# Mi perro mordió los cables de mi volante logitech G27



## tomieps (Oct 28, 2015)

Buenas, soy nuevo en este foro.. queria pedirles por favor ayuda con esta situacion. Tengo un volante LOGITECH G27 compatible con PS3, PC, PS2. La cuestion es que mi perro accidentamente entro adentro de mi casa y rompio los cables del mismo, quedando inhabilitado su uso. De los daños mas graves que puedo mencionar, uno de ellos es que el cable usb que va del volante al puerto quedó cortado, y se ha perdido la ficha usb. otros cables han sido dañados (no cortados), pero no puedo comprobar su funcionamiento ya que el volante enciende al conectarse a la pared (dicho cable por suerte esta intacto) Y el USB (el cual esta dañado como les comente).

Quisiera saber si me pueden explicar *a que tipo de lugar lo puedo llevar*, y además si se requieren cables especiales para repararlos, o cualquier dato util que puedan aportarme.
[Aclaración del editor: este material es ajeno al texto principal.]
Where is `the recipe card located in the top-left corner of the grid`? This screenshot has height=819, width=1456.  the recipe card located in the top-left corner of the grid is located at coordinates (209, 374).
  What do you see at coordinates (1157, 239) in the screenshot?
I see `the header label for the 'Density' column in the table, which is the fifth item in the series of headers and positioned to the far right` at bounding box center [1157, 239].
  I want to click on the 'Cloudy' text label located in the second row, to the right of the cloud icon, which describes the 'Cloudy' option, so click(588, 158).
Tengo entendido que logitech no tiene soporte tecnico en argentina. Estoy completamente desorientado y la verdad, quisiera lograr una solución

Agradezco cualquier tipo de aporte que puedan hacer ...


----------



## Papatero (Oct 28, 2015)

Cualquier taller de reparaciones electrónicas te lo podrán solucionar sin problemas.


----------



## Dr. Zoidberg (Oct 28, 2015)

Hay algunas casa de computación que tienen talleres propios para algunas reparaciones de PC. Si no tenés algún técnico de confianza como te han recomendado, podrías buscar una de estas casas...
De todas formas, parece (por que no has puesto fotos y mi bola de cristal hoy no funciona) una reparación bastante simple.

PD: Para la proxima, te va a salir mas barato ponerle un bozal al perro.... o enseñarle a manejar para que juegue sin romperlo.


----------



## tomieps (Oct 28, 2015)

Dr. Zoidberg dijo:


> Hay algunas casa de computación que tienen talleres propios para algunas reparaciones de PC. Si no tenés algún técnico de confianza como te han recomendado, podrías buscar una de estas casas...
> De todas formas, parece (por que no has puesto fotos y mi bola de cristal hoy no funciona) una reparación bastante simple.
> 
> PD: Para la proxima, te va a salir mas barato ponerle un bozal al perro.... o enseñarle a manejar para que juegue sin romperlo.



Acabo de guardar el volante en el galpón, pero basicamente esta cortado el cable, aunque por lo que pude observar, lo noto diferente a cualquier cable usb común, ya que los "mini cables" de colores en el interior (o como se llamen), son mucho mas angostos y pequeños que los convencionales y estan recubiertos por una capa de "cobre gris", o lo que fuere. Seguramente me haya expresado tecnicamente mal y disculpa por dichas burradas, mis conocimientos de electronica son prácticamente nulos 

Muchas gracias!!!


----------



## DownBabylon (Oct 28, 2015)

usa un cable con conector usb nuevos, y lo soldas por dentro


----------



## hellfire4 (Oct 28, 2015)

DownBabylon dijo:


> usa un cable con conector usb nuevos, y lo soldas por dentro



A, mira, yo justamente hice en su momento algo parecido, aunque no tan elegante que digamos, Con un cable con ficha usb que tenía por ahí, corte en la parte fallada del otro cable a arreglar, y empleando la otra punta del cable con la ficha usb, pele con mucho ciudado los cablecidos de ambos extremos (operación delicada, que requiere mucha paciencia, dada la fragilidad de los cablecidos). Luego los empalme, y cerciorado, asegure las uniones, un poco de cinta aisladora para cada una de ellas, y luego envolví todo con más cinta, procurando que quedase firme

Algo así:










Claro, no tengo todas esas herramientas, apenas era unna trincheta chica para cortes finos, y una vulgar pinza alicate de pico largo de la caja de herramientas

Lo mismo hice una vez para recuperar unos parlantes con la ficha jack dañada. Tome unos auriculares de esos baratos  que estaba por ahí guardado (esos que hacen doler la cabeza, y dicen que hasta generan sordera). Le corte el cable, he hice un empalme similar, y quedo

Jhe, lo de los perros mordiendo cables lo había sentido, sobretodo con fuentes de notebooks


----------